> [WHAT IS NEEDED]
Copy, exactly and without additions, every line in the records below from the one holding "Disable the 使能 GPIO toggle" through the one holding "The image size is (1034, 600).", both ends included.

----------

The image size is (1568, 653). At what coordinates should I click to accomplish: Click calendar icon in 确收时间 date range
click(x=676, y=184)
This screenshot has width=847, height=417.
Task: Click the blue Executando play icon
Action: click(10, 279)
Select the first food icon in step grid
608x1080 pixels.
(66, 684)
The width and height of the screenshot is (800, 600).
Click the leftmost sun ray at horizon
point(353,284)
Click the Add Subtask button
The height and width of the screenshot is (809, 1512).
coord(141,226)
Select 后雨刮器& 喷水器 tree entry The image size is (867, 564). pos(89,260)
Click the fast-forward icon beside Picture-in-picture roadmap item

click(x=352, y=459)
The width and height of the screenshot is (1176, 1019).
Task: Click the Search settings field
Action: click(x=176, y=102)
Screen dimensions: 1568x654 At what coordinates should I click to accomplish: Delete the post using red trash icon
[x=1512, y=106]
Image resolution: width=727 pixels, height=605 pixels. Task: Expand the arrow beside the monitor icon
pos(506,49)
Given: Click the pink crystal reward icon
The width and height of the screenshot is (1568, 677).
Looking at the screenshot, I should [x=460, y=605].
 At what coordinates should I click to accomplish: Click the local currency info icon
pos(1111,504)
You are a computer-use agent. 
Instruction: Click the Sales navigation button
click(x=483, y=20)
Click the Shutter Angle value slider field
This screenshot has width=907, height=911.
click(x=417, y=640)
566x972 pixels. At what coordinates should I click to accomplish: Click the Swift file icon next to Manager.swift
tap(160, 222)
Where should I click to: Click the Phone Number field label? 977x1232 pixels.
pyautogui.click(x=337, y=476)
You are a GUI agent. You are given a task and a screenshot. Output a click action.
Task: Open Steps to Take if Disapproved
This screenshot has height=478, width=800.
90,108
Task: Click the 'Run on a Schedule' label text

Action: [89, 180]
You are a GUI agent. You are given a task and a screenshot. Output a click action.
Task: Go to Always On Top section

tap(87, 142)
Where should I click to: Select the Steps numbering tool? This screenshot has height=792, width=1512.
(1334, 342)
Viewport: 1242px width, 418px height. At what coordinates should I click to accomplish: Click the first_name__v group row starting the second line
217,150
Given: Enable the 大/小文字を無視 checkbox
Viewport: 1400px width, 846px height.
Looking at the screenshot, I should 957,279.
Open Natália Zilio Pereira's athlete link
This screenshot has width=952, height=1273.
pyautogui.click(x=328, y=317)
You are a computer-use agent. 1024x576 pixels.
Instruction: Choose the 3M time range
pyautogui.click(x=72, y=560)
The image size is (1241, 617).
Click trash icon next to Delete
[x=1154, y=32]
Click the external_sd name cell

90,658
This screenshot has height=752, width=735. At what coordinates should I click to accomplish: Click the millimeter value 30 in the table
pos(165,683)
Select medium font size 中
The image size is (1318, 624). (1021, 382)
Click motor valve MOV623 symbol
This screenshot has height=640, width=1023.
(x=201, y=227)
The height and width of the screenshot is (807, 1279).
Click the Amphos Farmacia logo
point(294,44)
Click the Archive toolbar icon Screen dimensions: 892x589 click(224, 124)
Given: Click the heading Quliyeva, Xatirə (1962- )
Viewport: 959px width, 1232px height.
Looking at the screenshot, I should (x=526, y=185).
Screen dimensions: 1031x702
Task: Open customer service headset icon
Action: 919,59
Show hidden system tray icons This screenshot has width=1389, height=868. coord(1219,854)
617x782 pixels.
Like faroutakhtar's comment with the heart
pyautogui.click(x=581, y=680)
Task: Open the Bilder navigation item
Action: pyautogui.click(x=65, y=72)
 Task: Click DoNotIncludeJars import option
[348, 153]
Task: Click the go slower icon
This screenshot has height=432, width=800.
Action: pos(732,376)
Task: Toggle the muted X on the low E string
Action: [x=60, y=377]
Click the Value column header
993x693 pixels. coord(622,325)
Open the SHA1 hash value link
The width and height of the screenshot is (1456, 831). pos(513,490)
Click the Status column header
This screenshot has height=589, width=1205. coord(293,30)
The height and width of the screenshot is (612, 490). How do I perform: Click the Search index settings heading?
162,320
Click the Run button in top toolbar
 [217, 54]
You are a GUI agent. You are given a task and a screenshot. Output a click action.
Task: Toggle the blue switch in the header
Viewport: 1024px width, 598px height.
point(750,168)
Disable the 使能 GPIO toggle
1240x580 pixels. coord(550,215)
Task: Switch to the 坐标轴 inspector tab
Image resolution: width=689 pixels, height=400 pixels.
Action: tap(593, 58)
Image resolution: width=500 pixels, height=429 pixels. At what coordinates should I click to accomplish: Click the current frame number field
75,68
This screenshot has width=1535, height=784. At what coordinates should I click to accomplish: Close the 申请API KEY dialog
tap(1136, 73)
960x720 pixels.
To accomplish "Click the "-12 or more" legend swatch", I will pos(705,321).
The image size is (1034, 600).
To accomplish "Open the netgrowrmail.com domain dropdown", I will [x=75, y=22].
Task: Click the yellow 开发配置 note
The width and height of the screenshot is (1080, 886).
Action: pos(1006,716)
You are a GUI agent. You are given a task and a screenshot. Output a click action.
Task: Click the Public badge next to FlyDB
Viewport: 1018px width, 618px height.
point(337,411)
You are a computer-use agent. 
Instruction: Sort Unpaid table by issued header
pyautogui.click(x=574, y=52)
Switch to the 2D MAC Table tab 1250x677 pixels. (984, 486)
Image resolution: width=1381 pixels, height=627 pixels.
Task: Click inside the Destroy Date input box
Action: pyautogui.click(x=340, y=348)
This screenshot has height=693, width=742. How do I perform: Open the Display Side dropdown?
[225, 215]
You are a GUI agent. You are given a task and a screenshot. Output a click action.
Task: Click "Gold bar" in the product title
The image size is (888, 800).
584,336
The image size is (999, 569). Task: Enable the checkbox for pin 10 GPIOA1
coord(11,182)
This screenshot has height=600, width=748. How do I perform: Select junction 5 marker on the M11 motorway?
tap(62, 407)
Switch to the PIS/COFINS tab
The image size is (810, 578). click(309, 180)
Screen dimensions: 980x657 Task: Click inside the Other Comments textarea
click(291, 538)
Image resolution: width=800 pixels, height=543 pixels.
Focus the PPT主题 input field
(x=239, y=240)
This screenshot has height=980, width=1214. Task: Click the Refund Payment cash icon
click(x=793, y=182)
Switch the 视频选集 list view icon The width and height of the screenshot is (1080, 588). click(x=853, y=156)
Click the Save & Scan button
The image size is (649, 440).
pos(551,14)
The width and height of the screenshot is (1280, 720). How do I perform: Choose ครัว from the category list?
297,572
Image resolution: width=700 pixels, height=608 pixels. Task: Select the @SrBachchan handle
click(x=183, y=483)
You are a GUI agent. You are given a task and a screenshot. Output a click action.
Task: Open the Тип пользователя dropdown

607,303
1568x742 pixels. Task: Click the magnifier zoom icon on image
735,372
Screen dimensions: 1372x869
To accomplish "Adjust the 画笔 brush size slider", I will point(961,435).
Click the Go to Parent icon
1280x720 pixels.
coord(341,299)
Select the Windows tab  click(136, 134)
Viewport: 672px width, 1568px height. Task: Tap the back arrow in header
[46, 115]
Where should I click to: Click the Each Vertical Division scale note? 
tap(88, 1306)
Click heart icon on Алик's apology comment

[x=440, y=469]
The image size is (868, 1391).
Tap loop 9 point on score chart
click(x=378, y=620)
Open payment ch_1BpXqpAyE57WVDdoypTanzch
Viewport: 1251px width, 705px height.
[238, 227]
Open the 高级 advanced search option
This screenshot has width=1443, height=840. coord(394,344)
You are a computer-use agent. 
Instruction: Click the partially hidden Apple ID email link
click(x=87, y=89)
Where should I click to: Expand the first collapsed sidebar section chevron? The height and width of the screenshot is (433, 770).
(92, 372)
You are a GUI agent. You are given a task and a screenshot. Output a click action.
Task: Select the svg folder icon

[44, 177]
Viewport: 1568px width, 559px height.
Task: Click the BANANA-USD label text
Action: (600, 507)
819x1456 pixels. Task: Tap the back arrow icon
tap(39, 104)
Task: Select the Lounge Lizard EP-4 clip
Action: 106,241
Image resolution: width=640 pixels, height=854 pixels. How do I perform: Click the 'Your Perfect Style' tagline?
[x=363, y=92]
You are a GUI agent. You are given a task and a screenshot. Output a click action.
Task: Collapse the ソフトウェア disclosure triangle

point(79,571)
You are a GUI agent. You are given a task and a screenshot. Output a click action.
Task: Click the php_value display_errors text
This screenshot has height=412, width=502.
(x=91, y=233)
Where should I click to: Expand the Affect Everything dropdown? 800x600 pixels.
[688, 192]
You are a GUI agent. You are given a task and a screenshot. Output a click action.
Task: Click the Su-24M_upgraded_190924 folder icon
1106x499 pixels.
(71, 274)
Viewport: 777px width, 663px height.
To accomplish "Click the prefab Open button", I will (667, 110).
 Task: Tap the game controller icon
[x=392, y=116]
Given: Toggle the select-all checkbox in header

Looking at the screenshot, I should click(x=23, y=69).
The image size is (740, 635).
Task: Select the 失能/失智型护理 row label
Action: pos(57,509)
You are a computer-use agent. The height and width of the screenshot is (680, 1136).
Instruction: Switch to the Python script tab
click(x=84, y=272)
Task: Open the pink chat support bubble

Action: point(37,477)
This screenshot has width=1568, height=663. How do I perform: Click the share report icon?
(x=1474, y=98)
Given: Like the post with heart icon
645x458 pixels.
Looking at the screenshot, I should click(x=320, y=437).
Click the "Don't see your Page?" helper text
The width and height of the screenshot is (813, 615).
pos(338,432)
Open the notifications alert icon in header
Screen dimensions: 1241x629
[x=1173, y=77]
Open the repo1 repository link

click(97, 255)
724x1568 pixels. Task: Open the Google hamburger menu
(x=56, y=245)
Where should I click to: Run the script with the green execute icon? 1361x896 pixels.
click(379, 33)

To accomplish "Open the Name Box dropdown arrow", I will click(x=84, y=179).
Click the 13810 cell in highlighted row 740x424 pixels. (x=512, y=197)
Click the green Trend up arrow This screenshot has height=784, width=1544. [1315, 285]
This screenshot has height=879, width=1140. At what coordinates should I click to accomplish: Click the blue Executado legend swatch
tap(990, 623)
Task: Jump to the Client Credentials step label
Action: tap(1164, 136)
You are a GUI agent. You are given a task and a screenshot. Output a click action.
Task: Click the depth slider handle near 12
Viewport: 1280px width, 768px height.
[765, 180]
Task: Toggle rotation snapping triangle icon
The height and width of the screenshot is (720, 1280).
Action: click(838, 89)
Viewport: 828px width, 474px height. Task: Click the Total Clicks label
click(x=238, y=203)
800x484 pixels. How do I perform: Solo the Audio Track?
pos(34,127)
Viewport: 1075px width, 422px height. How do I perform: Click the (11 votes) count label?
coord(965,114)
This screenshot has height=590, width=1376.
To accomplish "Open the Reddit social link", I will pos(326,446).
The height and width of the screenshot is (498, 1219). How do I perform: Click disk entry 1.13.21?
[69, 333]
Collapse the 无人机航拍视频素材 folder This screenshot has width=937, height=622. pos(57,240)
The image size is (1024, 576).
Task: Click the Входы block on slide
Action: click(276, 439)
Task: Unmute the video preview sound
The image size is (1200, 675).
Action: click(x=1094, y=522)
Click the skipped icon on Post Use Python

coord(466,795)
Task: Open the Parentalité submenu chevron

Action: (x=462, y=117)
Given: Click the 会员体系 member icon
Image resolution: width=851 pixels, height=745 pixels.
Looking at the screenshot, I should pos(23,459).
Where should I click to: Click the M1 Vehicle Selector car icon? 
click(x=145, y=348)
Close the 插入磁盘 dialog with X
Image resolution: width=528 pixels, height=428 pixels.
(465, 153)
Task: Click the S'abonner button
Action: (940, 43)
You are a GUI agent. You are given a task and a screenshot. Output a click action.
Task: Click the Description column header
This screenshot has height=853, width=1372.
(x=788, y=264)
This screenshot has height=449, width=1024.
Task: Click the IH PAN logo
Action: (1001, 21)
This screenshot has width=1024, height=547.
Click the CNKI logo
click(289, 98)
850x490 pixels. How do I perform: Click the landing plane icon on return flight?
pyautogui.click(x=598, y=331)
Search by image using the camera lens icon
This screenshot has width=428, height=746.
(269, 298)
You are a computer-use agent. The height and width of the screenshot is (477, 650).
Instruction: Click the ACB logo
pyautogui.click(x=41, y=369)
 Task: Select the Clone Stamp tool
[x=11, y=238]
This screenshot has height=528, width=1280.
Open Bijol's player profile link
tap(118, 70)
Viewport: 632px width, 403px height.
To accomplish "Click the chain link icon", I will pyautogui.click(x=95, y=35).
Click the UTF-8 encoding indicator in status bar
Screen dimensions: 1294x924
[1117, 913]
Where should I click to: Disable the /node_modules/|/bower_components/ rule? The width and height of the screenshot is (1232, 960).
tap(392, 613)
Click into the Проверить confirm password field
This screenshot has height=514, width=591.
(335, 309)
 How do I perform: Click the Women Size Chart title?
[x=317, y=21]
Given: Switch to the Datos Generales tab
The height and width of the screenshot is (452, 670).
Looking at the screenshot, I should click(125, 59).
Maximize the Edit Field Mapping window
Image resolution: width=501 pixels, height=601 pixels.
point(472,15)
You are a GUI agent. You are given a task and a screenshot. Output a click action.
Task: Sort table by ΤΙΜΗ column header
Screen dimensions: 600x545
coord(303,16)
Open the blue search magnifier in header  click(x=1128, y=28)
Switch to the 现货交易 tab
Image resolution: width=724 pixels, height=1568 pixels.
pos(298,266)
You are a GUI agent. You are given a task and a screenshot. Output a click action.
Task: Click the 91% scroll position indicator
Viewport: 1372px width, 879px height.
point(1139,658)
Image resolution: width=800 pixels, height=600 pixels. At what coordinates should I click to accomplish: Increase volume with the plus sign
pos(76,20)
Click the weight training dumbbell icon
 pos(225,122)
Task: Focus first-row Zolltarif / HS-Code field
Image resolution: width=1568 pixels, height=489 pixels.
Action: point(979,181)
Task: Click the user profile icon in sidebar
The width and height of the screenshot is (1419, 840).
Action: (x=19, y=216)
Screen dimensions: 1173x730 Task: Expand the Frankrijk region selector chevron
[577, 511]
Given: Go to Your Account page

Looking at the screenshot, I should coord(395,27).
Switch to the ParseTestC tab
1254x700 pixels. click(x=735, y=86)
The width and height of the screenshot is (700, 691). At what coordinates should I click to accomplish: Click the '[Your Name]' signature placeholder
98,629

----------

> [REPLY TO THE EXERCISE]
Disable the 使能 GPIO toggle
1240x580 pixels. coord(550,215)
Task: Switch to the 坐标轴 inspector tab
Image resolution: width=689 pixels, height=400 pixels.
Action: tap(593, 58)
Image resolution: width=500 pixels, height=429 pixels. At what coordinates should I click to accomplish: Click the current frame number field
75,68
This screenshot has width=1535, height=784. At what coordinates should I click to accomplish: Close the 申请API KEY dialog
tap(1136, 73)
960x720 pixels.
To accomplish "Click the "-12 or more" legend swatch", I will pos(705,321).
The image size is (1034, 600).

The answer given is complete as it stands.